Comment by IG_Semmelweiss
3 hours ago
its quite simple.
if you are a profitable company paying taxes, you 100% want to defer taxes (part of EBITDA) thus trade earnings for market share.
This is exactly what TCI did [1] with cable
[1] https://www.colinkeeley.com/blog/john-malone-operating-manua...
Believe you're talking about conserving cash through reduced taxes since this guy was against paying taxes.
However, spending a premium on cloud services over what you could with an on-prem capital investment does not help your cash position.
His tenant of frugality would have conflicted, especially since the cloud premium can easily exceed the tax rate - that is to say, paying taxes would have been cheaper
Section in your linked article about frugality https://www.colinkeeley.com/blog/john-malone-operating-manua...

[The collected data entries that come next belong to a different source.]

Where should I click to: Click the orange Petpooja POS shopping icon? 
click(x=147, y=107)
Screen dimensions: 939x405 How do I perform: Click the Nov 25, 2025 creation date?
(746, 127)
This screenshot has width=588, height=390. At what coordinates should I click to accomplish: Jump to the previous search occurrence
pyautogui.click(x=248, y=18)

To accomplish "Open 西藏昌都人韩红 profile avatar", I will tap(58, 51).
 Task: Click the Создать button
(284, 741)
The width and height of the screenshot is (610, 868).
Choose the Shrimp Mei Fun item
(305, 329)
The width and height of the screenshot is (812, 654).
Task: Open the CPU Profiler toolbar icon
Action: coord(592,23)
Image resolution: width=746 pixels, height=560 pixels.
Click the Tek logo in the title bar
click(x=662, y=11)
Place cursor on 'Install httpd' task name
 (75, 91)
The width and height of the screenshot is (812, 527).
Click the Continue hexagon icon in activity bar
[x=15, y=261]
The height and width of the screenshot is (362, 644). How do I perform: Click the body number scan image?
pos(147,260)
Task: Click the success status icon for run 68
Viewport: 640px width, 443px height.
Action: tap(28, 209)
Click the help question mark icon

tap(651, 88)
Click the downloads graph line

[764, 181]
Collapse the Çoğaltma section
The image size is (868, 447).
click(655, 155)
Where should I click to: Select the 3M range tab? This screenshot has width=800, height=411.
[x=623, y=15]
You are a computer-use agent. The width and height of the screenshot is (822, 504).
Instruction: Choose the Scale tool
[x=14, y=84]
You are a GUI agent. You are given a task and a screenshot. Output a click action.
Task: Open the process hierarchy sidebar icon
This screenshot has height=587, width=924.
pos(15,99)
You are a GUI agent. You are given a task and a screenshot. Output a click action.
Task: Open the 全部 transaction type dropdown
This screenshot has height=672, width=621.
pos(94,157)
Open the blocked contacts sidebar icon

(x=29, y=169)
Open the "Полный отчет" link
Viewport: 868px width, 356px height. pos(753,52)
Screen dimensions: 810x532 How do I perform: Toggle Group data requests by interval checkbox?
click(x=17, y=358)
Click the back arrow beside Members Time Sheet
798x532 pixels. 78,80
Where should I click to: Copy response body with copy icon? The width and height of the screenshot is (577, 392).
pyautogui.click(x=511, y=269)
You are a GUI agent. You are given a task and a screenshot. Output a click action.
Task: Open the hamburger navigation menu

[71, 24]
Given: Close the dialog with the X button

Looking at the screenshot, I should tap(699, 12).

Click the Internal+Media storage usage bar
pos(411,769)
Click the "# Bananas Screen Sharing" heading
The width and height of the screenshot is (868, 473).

In any case, spending on this either opex or capex doesn't help you gain or lose marketshare. Conserving cash can help, so you'd want to employ the lower cost option regardless of what line of the financial statement it hits - it's not going to be cloud if you follow that thought through
If cost was equal then opex gives a tax advantage, most companies are valued on EBITDA so still may not be their priority to optimize tax spend - a lot of other methods to avoid taxes. But the environment I've operated in I choose to capex because it conserves cash (is cheaper) and improves EBITDA optics (is excluded)
Probably depends on where your gross margins would be with cloud and if you're higher or lower growth. If cloud will let you grow faster (HA/DR on-prem is hard) and you'll still have 75-80%+ gross margins, why slow top-line growth to do on-prem?